In sixth development camp, Larkin plays new role
Thomas Larkin has seen the world.
The 23-year-old was born in London, England, but grew up in Cocquio-Trevisago, Italy. He speaks English, Italian, French, and Spanish, and his selection in the 2009 NHL Draft made him the first-ever Italian-trained player to be drafted into the league.
Nearly six years have passed since his name was called at the draft, and part of each summer has been spent in Columbus at development camp. Larkin has gone from a lanky teenager looking to gain some useful knowledge to a full grown, 6-foot-5 young professional eager for his first chance at the NHL level.
Larkin has seen a lot in six years with the Blue Jackets, including changes at the management side of the team, and the organization's development camps have also changed significantly. The focus has shifted from on-ice work to a well-rounded, educational approach that teaches prospects lessons that reach beyond hockey and will help enrich their lives.
“In my first year, we were on the ice four or five times a week and barely did anything in the afternoons, we were kind of to ourselves,” Larkin told BlueJackets.com. “We were pretty busy this week, it’s been pretty grueling. We’ve done a bunch of seminars and classes, but it’s all been really good stuff; a really good crash-course on what being a pro is all about.”
With all the young prospects involved in this year’s camp, facing the life of a pro and trying to fit in with the group isn’t always easy. Larkin, along with the other veteran prospects, tried to help the younger guys feel a little more confortable and at ease this past week.
Larkin, along with others, attempted to help lead the group to becoming one unit, but he thought that even with the intense nature of this camp, the prospects had a great time collectively as a group.

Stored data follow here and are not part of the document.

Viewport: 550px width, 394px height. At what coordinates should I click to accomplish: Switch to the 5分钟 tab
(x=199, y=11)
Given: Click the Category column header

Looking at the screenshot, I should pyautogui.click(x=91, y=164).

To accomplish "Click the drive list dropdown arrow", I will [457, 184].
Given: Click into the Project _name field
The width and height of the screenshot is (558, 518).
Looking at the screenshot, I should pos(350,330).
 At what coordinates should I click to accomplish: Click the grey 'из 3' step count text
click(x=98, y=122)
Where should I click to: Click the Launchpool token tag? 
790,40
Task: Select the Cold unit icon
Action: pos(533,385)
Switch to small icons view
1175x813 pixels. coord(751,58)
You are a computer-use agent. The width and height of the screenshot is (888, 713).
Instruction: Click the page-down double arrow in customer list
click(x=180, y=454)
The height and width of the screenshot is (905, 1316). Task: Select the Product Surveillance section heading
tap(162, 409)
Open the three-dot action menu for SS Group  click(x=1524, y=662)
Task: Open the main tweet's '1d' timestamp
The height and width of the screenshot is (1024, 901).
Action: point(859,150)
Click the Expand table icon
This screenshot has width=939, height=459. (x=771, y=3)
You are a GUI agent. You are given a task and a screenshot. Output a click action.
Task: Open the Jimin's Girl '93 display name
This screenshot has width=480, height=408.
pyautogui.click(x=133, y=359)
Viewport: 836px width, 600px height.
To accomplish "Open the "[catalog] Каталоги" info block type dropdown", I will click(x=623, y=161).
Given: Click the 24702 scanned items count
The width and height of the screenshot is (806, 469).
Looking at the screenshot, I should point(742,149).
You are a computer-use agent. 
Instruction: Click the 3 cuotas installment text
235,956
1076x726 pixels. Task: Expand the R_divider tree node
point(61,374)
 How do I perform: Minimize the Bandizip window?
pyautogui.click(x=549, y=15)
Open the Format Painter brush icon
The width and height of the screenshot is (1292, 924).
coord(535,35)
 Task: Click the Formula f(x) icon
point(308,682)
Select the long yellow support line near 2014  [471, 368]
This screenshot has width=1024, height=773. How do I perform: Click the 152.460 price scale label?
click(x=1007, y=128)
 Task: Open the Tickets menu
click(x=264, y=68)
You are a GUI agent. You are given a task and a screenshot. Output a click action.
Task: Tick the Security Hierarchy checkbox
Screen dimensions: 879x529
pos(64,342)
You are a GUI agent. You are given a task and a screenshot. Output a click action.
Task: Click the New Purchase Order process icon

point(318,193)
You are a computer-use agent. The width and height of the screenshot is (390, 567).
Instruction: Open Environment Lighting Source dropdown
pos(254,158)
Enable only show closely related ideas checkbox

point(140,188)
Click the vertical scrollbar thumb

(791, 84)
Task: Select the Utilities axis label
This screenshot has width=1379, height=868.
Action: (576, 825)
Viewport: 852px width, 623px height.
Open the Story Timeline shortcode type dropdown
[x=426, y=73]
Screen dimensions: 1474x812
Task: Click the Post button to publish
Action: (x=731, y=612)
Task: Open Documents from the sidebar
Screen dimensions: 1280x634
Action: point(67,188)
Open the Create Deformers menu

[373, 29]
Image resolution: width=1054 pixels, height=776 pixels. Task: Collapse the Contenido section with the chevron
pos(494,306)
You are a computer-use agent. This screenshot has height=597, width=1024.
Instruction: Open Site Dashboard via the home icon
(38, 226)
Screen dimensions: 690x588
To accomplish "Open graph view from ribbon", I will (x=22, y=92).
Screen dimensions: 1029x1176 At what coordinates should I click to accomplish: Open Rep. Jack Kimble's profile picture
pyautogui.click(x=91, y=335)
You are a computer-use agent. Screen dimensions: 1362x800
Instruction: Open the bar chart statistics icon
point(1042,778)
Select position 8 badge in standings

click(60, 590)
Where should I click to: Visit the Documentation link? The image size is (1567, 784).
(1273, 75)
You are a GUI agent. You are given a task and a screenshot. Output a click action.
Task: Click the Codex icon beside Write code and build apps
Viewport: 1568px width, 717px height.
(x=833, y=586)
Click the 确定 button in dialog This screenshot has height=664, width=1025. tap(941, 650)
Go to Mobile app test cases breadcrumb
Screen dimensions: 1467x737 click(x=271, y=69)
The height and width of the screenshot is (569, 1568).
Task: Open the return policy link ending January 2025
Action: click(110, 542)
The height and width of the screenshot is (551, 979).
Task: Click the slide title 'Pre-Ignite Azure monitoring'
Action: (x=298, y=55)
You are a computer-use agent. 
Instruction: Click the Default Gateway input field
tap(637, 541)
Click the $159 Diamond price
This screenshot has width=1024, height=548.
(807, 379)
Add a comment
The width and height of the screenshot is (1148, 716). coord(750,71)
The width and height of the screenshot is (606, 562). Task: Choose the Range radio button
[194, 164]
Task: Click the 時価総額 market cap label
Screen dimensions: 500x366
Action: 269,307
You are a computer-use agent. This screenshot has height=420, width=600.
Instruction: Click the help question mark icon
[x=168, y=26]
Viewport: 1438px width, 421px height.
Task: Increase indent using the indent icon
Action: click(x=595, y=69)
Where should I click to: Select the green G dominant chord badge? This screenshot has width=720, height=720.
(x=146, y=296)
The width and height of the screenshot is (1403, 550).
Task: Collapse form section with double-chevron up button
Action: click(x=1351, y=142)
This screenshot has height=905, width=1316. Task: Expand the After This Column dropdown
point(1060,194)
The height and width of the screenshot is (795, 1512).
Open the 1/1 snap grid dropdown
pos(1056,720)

“It’s definitely a lot younger camp this year,” Larkin said. “I’m obviously the oldest guy here, so I try to set an example to the younger guys. I remember in my first couple camps I was kind of intimidated, so I’m just trying to be open with everybody. You don’t want to be nervous your first week, so that’s kind of the approach I took this year.
“I think we’ve had a really good time this week with everyone, not just myself, but all the other older guys have kind of been very welcoming. I think we’ve had a lot of fun all together; with all the activities we’ve done together we really meshed as a group in a short week.”
The enjoyment of the week was centered around the inaugural 3-on-3 tournament that took place Thursday, where Larkin said they were told to have fun and be creative, because all of their hard work was rewarded with the competition.
“The whole week is pretty grueling — we do a lot of testing — a lot of stuff that might not be so fun,” he said. “They told us before to strictly have fun out there, try things if you have to. It’s always fun to screw around, it’s great to have a great crowd in front of us to try to amaze.”
The point of the 3-on-3 tournament was to open up the players and give them a chance to shine as well. Larkin said there is a lot of skill between the prospects and it showed during the tournament.
His assessment of recent first-round pick Sonny Milano? "He has some pretty decent mitts, I have to say.”
From here on out this summer, it's back to the rigorous training and preparations for Blue Jackets training camp in September - the next chance for Larkin to take a big step toward the NHL. He'll remain in Columbus for the foreseeable future and work with some of the other players and prospects in town, who all share a similar goal.
“I’m sticking around Columbus,” Larkin said. “I'm trying to get stronger, faster, and training for this upcoming season and trying to push for this team.”